_What to do_
In the forum excerpt on arts funding that follows, rewrite the passage from "We do have a" up to and including "year or two.", changing "capital improvements" to "equipment purchases".

==== Excerpt provided ====

We do have a few corporate sponsors, but as I understand it they pay for our advertising. It wouldn't take too much trimming in other areas to make up for that lost revenue if our sponsors were to pull their support; maybe put some capital improvements on hold for a year or two.

One thing that gives me confidence in our ability to survive the current economic situation is that The Festival of Arts and Pageant of the Masters organization was founded during the Great Depression. If we, as an organization were able to form and grow in the midst of that economy, we should be able to find our way through the current troubles.


----------



## Sayen (Oct 12, 2008)

Van said:


> In the long run we may see a re-emergence of American products on the global market.


I hope you're right, and that's an interesting theory I hadn't come across. My comment was along the lines of thinking that we're seeing a shift in economic power from the western countries - US and western Europe - to Asia, and especially China. They may come out ahead when this is all over, since they have a manufacturing base to support themselves and less of a reliance on funny money. Many of the things we use in the US, even when sold by American or European companies, is made somewhere else or built from components made somewhere else, typically Asia/China.

I wonder what the grant situation will look like in a few years? We were just starting to look into applying for local grants in the coming years to finance a technology overhaul, and I know of a few local theater that rely on grants as part of their budget. At least one local theater lost their grant for guest artists, and it affected my school.


----------



## Footer (Nov 7, 2011)

==== Data listing ====

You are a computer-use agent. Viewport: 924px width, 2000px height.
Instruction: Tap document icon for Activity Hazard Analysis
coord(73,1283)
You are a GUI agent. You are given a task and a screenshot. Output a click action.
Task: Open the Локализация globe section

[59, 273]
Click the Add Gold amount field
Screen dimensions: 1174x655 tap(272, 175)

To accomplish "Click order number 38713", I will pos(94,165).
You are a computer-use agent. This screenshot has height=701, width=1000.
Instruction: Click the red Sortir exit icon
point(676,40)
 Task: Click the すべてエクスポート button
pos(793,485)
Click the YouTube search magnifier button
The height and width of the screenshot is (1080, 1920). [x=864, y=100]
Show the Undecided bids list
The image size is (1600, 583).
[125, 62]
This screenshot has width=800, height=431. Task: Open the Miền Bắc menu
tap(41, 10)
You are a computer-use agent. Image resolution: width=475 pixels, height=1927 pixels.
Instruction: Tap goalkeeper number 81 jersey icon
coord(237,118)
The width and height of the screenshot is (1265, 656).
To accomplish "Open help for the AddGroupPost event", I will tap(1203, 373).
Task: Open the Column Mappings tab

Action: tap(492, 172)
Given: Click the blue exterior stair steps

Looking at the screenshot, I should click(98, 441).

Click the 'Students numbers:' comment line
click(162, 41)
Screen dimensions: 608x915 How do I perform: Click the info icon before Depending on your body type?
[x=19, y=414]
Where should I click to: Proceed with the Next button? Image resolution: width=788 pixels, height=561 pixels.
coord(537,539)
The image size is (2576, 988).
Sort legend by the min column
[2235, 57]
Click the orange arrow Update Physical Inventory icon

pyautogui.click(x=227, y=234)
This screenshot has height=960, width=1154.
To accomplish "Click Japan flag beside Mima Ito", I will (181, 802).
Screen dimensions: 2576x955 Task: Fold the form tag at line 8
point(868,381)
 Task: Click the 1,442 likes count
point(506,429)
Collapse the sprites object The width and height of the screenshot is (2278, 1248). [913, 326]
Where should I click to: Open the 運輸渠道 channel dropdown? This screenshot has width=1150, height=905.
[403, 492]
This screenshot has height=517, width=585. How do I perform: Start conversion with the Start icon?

====

_Response to the task_
We do have a few corporate sponsors, but as I understand it they pay for our advertising. It wouldn't take too much trimming in other areas to make up for that lost revenue if our sponsors were to pull their support; maybe put some equipment purchases on hold for a year or two.